# RE: Generator Questions



## firefighterjake (Sep 12, 2018)

Bought a new Yamaha generator . . . have some questions that I figure you folks might know the answer to . . .

1. It has a ground earth terminal. Am I supposed to hook this up to something or am I good to go with the generator as is?

2. There is a voltage adjustor . . . do I need to fiddle around with this . . . and when would someone do so?

3. There is an economy switch where the generator kicks back to half speed and power output . . . I assume this is to run light use electrics such as lights, but not the freezer, refrigerator, well pump, etc.?

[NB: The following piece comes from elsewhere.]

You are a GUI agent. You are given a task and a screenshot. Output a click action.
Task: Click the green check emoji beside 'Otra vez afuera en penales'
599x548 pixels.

4. I'm running ethanol free fuel in it for now . . . for long term storage the manufacturer recommends running it dry and shutting off the fuel. Is using fuel stabilizer also fine? Preferences?


----------



## Highbeam (Sep 12, 2018)

firefighterjake said:


> Bought a new Yamaha generator . . . have some questions that I figure you folks might know the answer to . . .
> 
> 1. It has a ground earth terminal. Am I supposed to hook this up to something or am I good to go with the generator as is?
> 
> ...



We don't know the model but since it has an economy mode I'll have to assume it's a 120 volt inverter model. That's great. They're really so much better.

1) Ignore the ground terminal. Often debated by academics, in real life, almost nobody has ever attached a ground rod to a portable generator.
2) The inverter has very good voltage regulation electronics. Check voltage one time, be sure it's 120, and then act like it isn't there. I've never seen this adjustment on an inverter genset but have often seen it on non-inverter sets and had to adjust it. Even then it was a one time thing.
3) The economy mode on an inverter set reduces rpm to match the load. It's not a 50% thing but varies based on load all the way up to full rpm and full output. There are some non-inverter sets that idle down when no load is detected but then rev up to full rpm when even a little light bulb is turned on. Inverters are awesome because of this. Reduced noise, reduced fuel use, increased engine life.
4) All  of these generators are rated to run on regular fuel with ethanol. Every time I shut it down for more than the day I turn off the fuel and run the carb dry. Top off the fuel tank. All of my fuel has stabil added.


----------



## Ashful (Sep 12, 2018)

On fuel storage, like so many others with their own systems, I believe mine is best.  You judge for yourself, but this is what I do:

1.  If tank has more than just a gallon or two left in it, I disconnect hose downstream of fuel shutoff valve, and drain it back into one of my gas cans.  From a better authority than me, “No chemical agent or fuel additive can be added to E10 gasoline, in a reasonable quantity, that will fully prevent phase separation or recombine a phase-separated layer. The lower “phase separation” layer will be a corrosive mix of water and ethanol.”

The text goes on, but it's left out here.